▸ What to do
Copy out the lines beginning at the one with "Given: Enable the VBR checkbox" and ending at the last line of the data, both included; pictures stay out.

----- Material shown -----

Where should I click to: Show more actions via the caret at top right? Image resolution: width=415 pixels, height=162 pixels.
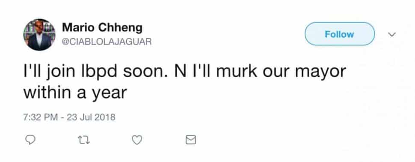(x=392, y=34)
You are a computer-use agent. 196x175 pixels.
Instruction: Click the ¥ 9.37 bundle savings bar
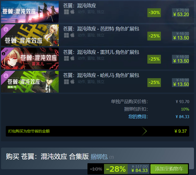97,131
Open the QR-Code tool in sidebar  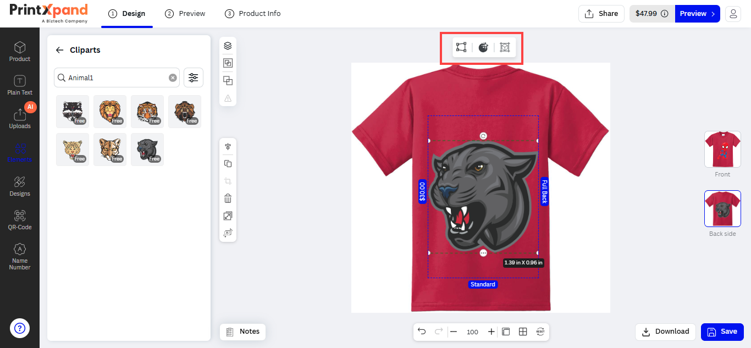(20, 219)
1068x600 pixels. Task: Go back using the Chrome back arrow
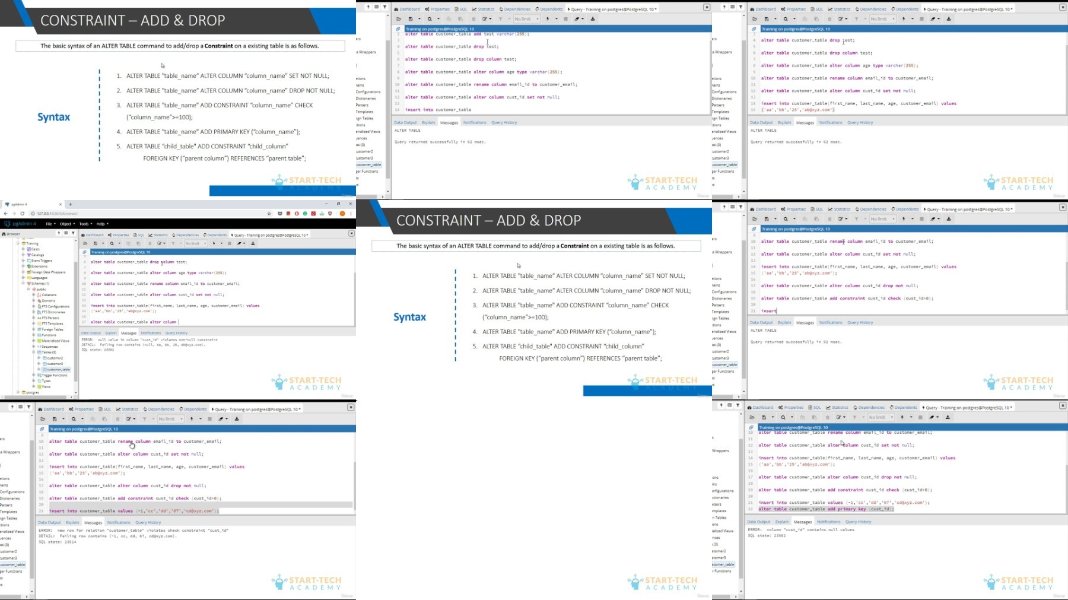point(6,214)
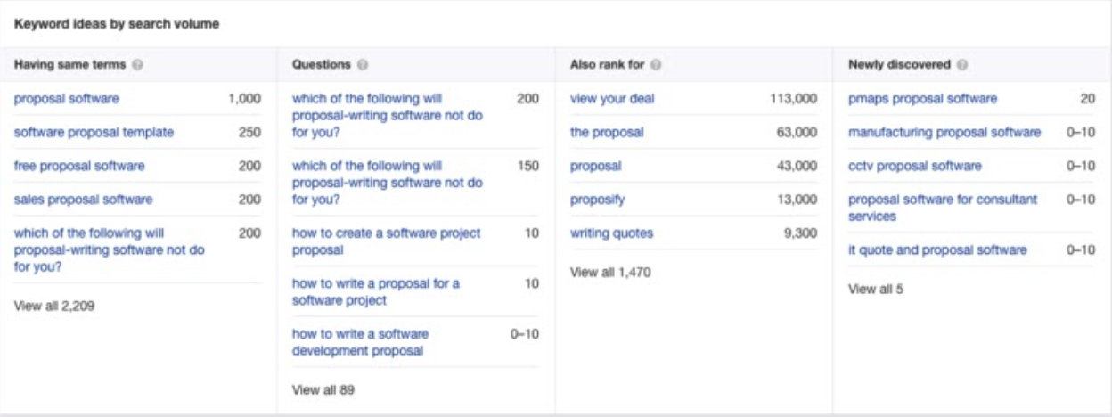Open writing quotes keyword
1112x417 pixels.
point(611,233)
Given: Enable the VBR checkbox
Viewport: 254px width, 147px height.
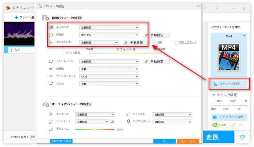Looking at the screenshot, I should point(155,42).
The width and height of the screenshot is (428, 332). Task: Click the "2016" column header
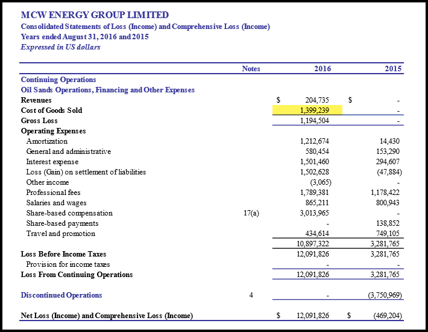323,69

-----

▸ Solution to this exercise
Given: Enable the VBR checkbox
Viewport: 254px width, 147px height.
Looking at the screenshot, I should point(155,42).
The width and height of the screenshot is (428, 332). Task: Click the "2016" column header
323,69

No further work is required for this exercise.